At this stage our differential diagnoses are:

some bleeding thing to do with her endometriosis
some bleeding gynae thing, either an ectopic pregnancy or some monster cyst
some big gastro-intestinal bleed, probably a perforated ulcer
with the latter moving rapidly up the charts.

Anyhow, this is where I went wrong. Gynae orders the ultrasound. It takes valuable tens of minutes to obtain and perform. It does not give us a definitive diagnosis. Gynae gets on the phone to his boss, who clears the woman for surgery. They decide to wheel her up for surgery, via Xray. She is sent to xray as far as I can tell, attended only by two nurses. She is very unwell. on the xray table she starts having seizures. A code blue is called. We drag her across onto the barouche, no pulse, dubious heartbeart, not breathing. We are compressing her chest as we wheel her into the closest room: resuscitation.

And it all went to shit from there. I took turns doing cardiac compressions, I suspect we broke her ribs. We slid the greased tube down into her bronchus to breathe for her, and pumped her full of blood. Anyhow, we finally got a heartbeat after close on half an hour and they took her up to surgery (there they detected and repaired the bleeding ulcer she had) and thence to intensive care.

And the reason she got an ulcer at twenty eight was because she had had a lot of pain from her endometriosis and had been surviving on anti-inflammatories like ibuprofen for months while not eating. Don't eat anti-inflammatories on an empty stomach. They will kill you.

What have we learnt today, boys and girls?

Here is the gist, finally. I have learnt some good things. I have learnt that I can recognise danger, that I get help when I am out of my depth, that I can perform basic resuscitative measures.
But I have also learnt something unpleasant about myself.

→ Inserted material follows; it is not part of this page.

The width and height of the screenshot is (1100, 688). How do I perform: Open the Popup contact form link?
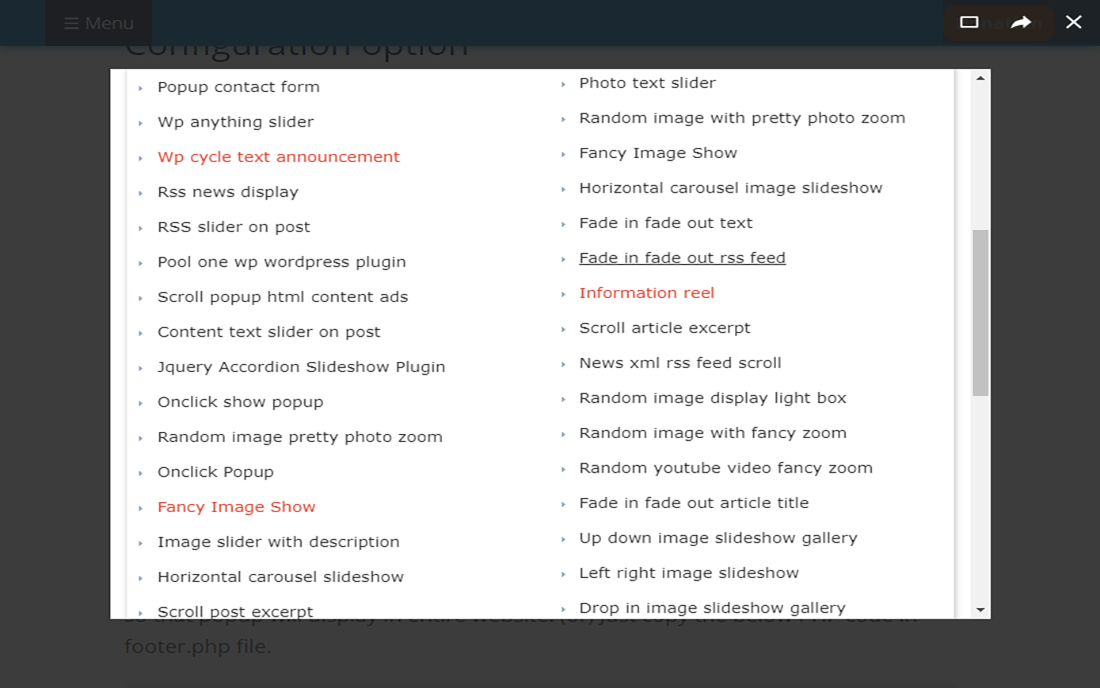pos(238,87)
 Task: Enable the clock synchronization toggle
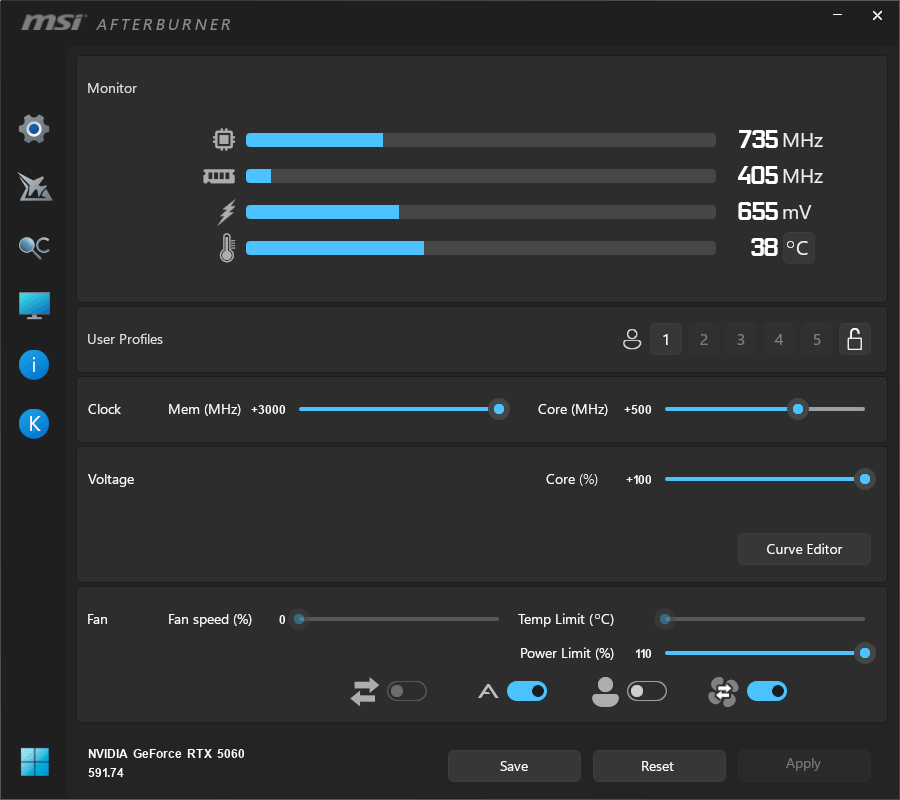407,691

I am not by nature a leader. I don't know if I am by nature the kind of person who is an emergency doctor. I still see other registrars as senior, as infallible, as people who are in control and who understand. The hard fact is emergency trainees at a certain level are better at managing acute surgical or gynaecological emergencies than are surgical or gynaecological trainees at a certain level. I didn't even think to step in, to say "this woman is unstable, to hell with the ultrasound, take her to theatre." That's what I thought, but I didn't even articulate it, because I had called for expert help when I felt out of my depth and that's all anyone can do, isn't it?

No it's not. If we all did that this woman would have died there in the high intensity cubicle while we all fluttered and twittered and sqeaked like Homer's ghosts.

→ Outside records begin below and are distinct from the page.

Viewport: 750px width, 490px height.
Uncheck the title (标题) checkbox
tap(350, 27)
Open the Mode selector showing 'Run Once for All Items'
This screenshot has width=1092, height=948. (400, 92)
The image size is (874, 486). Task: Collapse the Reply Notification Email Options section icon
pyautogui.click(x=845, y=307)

If I had said that she'd still be here. If I had trusted my knowledge, if I had used my training, if I had been capable of seeing myself as actually competent, this would not have happened.

They say the dangerous doctors aren't the ones who don't know stuff. The dangerous ones are the ones who don't know that they don't know stuff. That's true.

But you're also dangerous if you don't know that you DO know. Because knowledge and expertise is inaccessible if you deny it exists. Caution and not taking risks is one thing, but when it becomes paralysis and not taking action, it's culpable.

I have fifty minutes to the start of the next shift. I'm going scrub myself down, get into my fighting clothes and go out into the world. No-one will die on this shift tonight.

John.

There is lots more I could say about this. What her relatives said, what kind of accent she had, what kind of things made her smile even in unimaginable amounts of pain. But I have to go.

If anyone who knew her (and I've anonymised her pretty well) ever reads this, I am deeply sorry for what happened to you.

John

1 Comments:

Anonymous Anonymous said...

have you filled in the blue card yet?